Instructions for the task - Write out, with no changes, every line starting at the one that contains "Open the search magnifier icon" and ending at the last line of the data below. Leave pictures out.

Dataset records

..........

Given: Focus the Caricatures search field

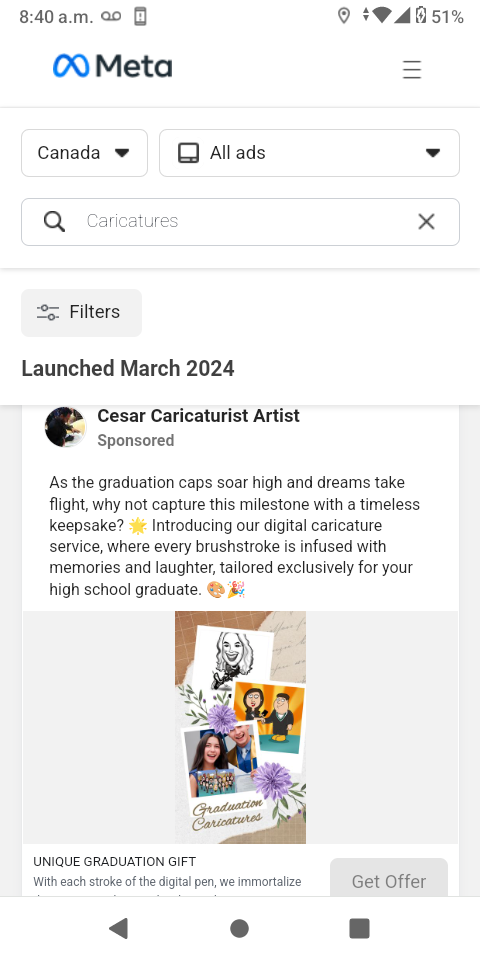Looking at the screenshot, I should (x=240, y=222).
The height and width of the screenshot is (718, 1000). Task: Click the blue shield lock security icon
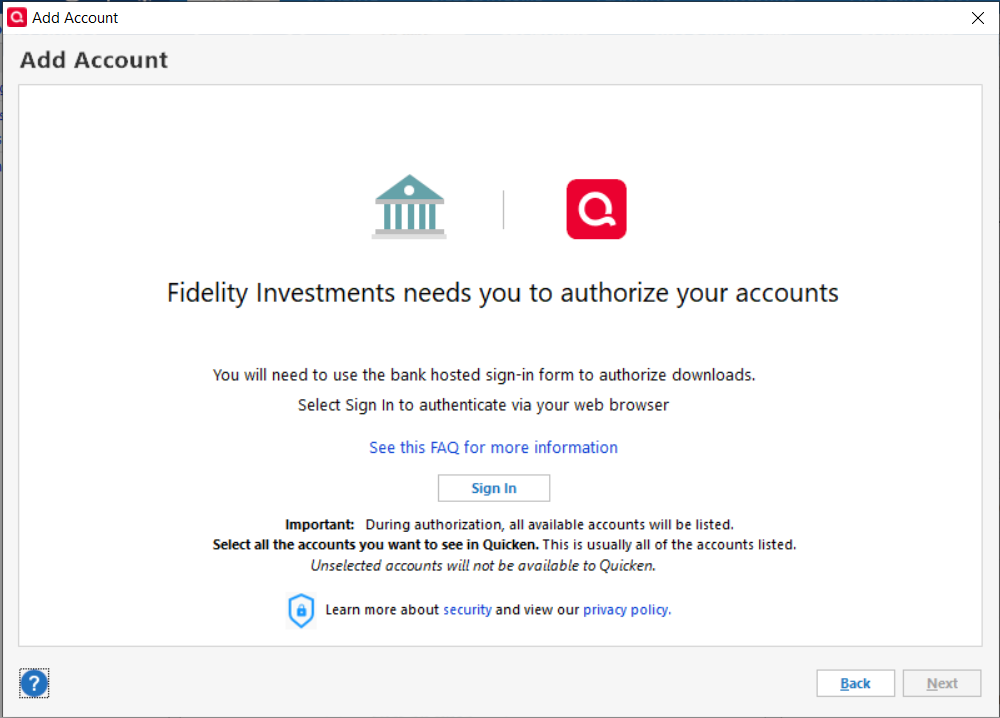pyautogui.click(x=301, y=610)
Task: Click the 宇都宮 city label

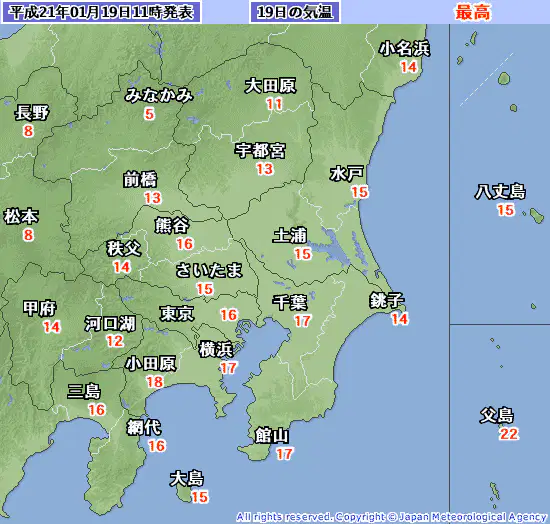Action: [x=260, y=151]

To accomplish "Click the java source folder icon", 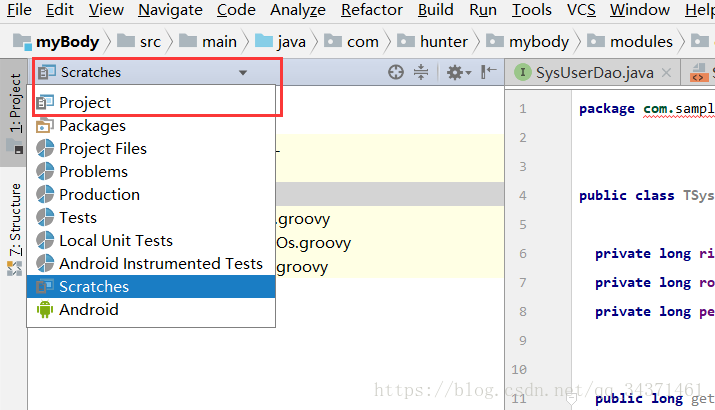I will (x=264, y=42).
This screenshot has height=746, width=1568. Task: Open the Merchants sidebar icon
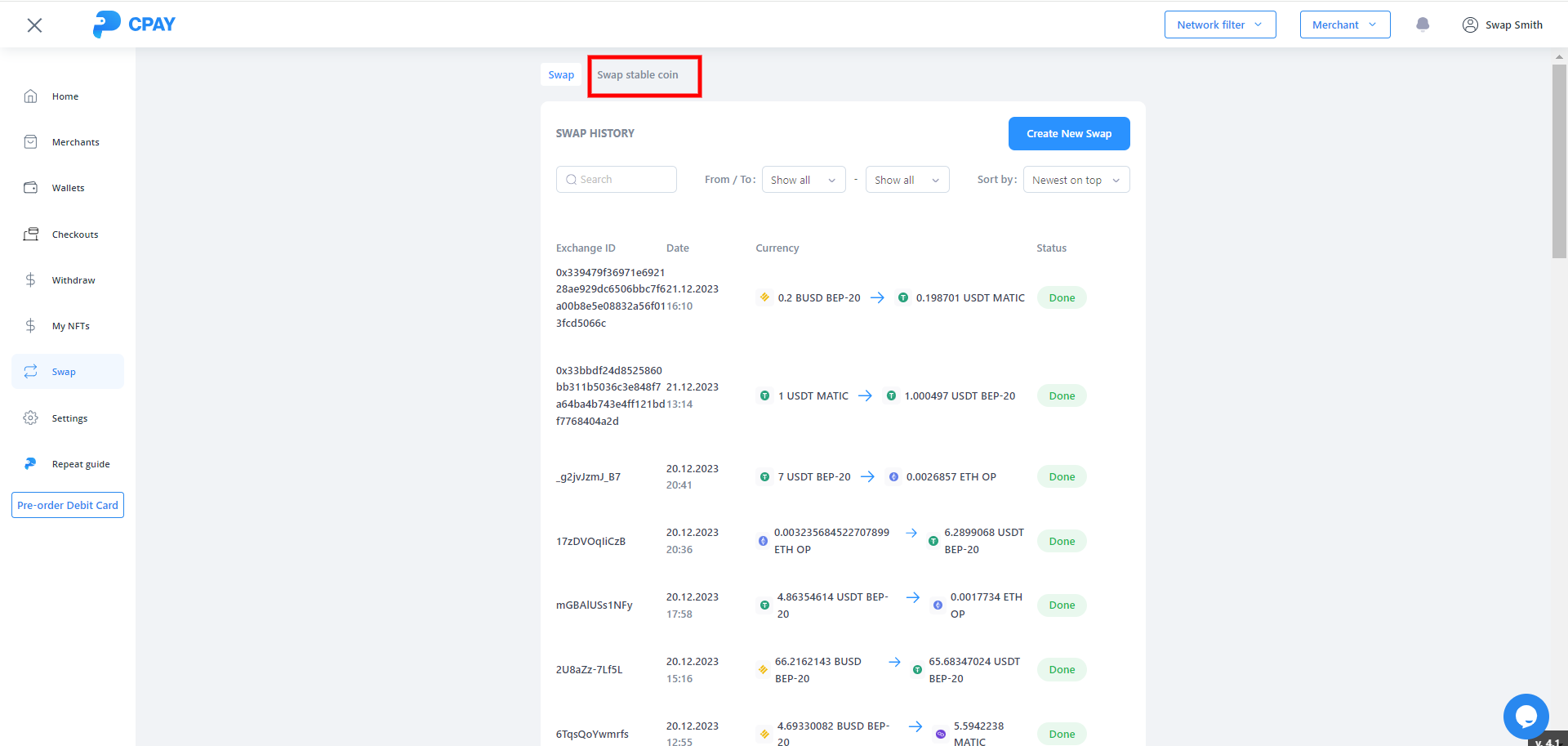pos(31,142)
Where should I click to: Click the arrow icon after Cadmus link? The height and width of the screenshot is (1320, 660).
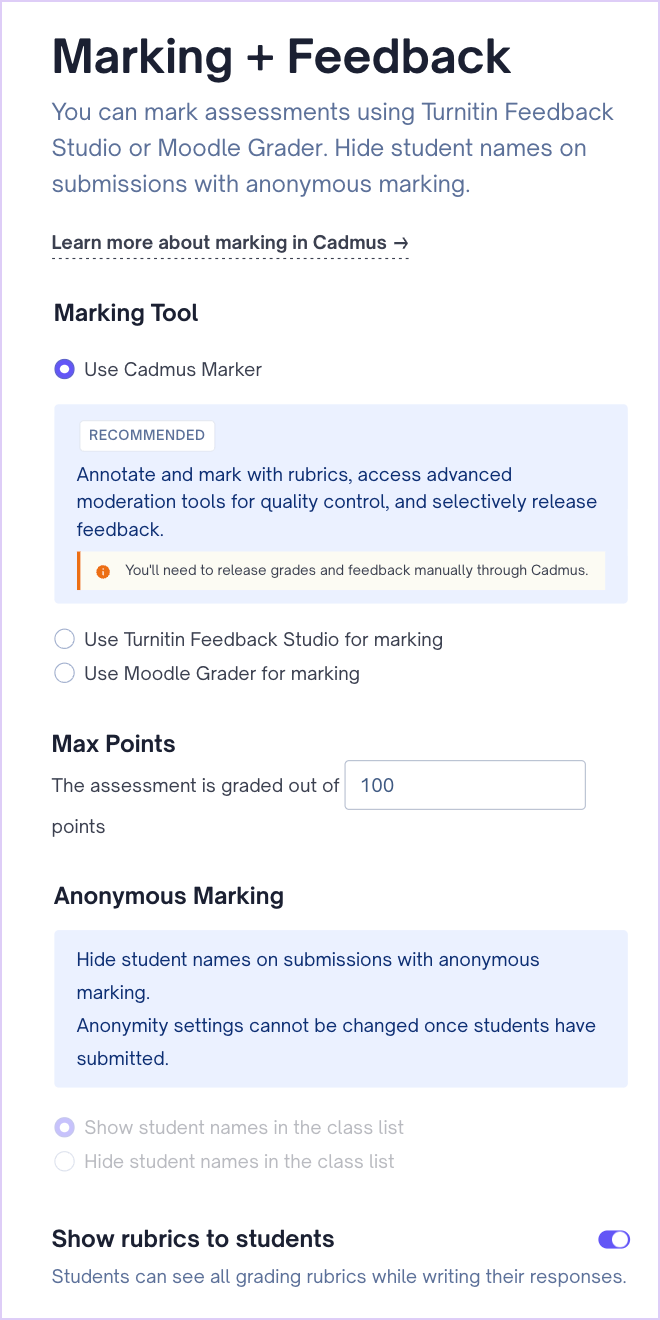[401, 243]
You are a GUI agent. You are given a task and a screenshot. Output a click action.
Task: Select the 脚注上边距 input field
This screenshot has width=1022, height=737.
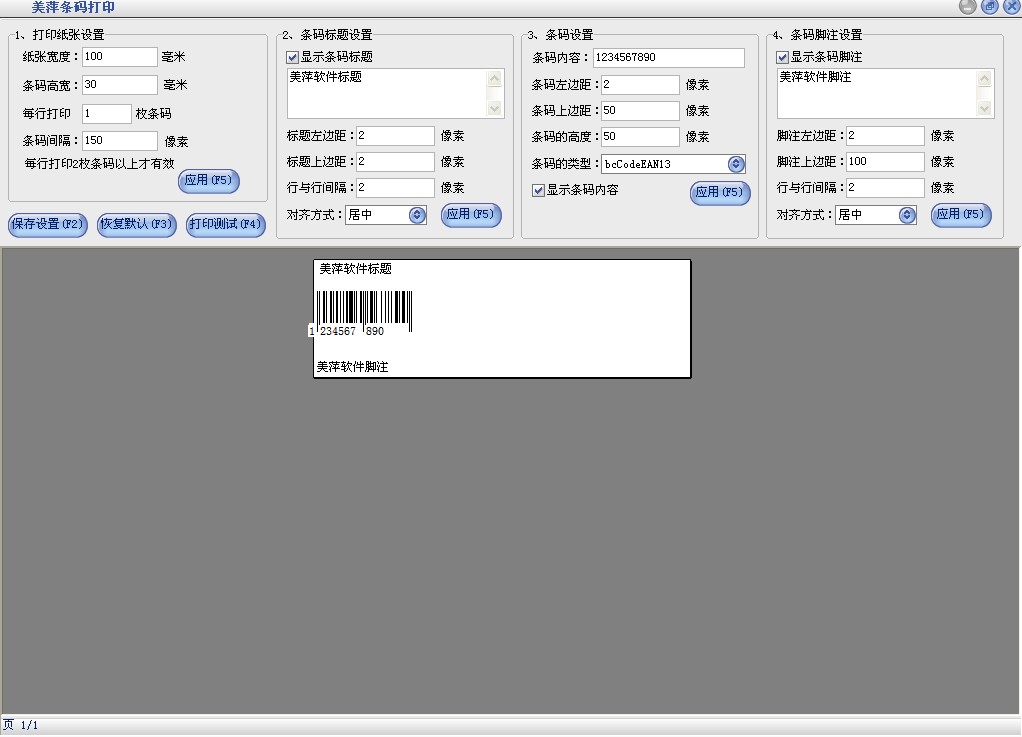[x=885, y=162]

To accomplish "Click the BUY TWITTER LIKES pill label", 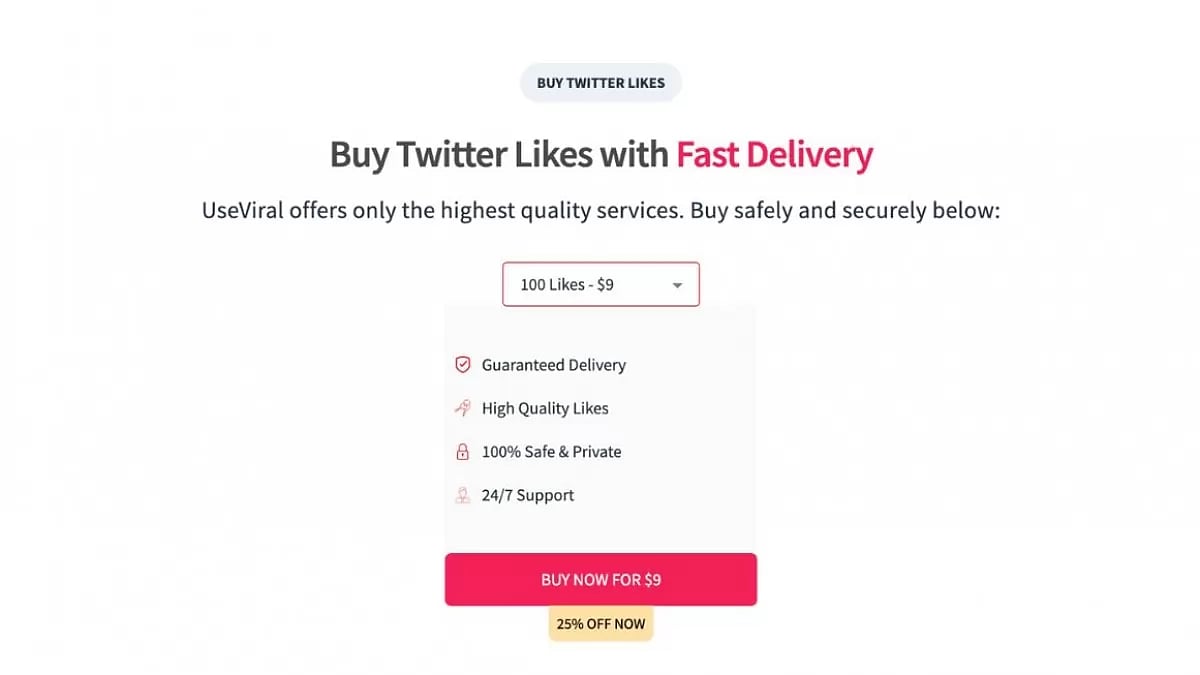I will coord(600,82).
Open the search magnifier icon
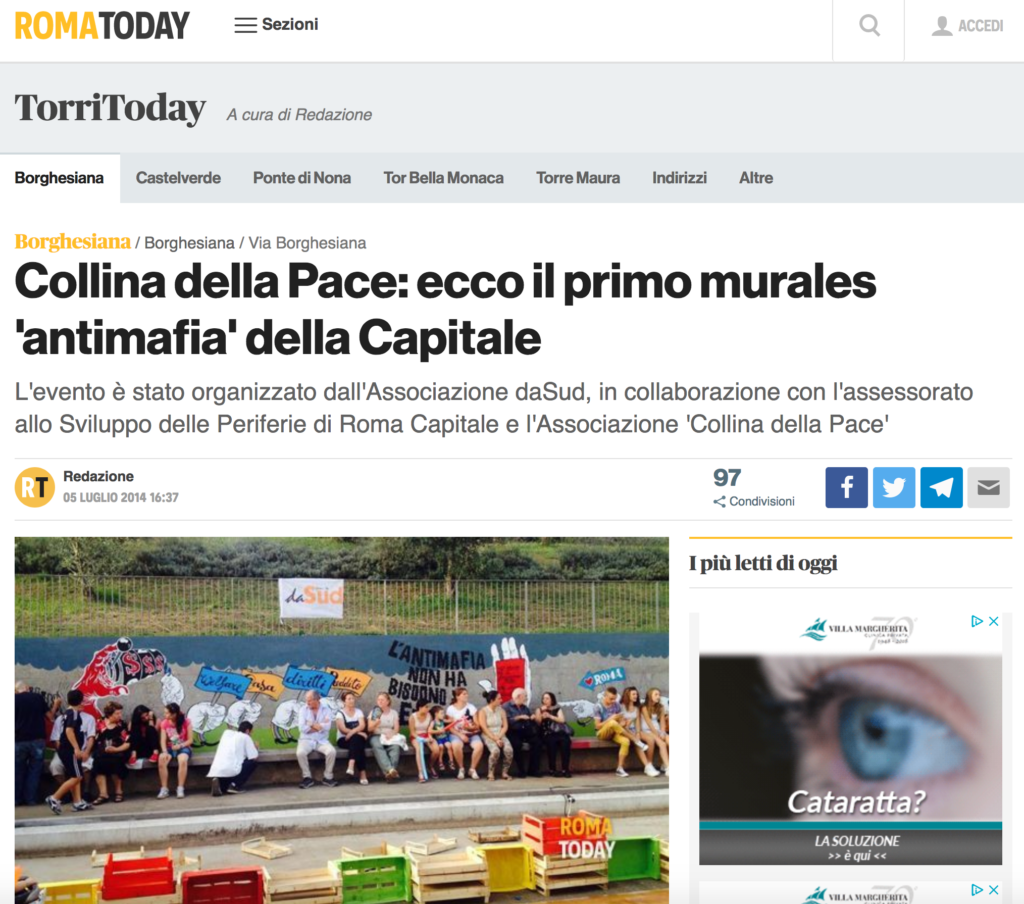 [869, 26]
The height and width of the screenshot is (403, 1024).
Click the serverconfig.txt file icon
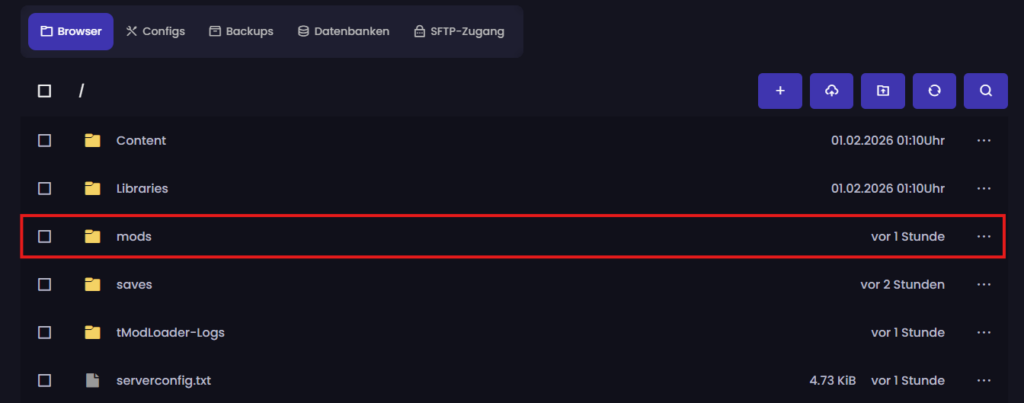click(x=93, y=380)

..........

Response to the exercise -
Open the search magnifier icon
 [869, 26]
The height and width of the screenshot is (403, 1024).
Click the serverconfig.txt file icon
click(x=93, y=380)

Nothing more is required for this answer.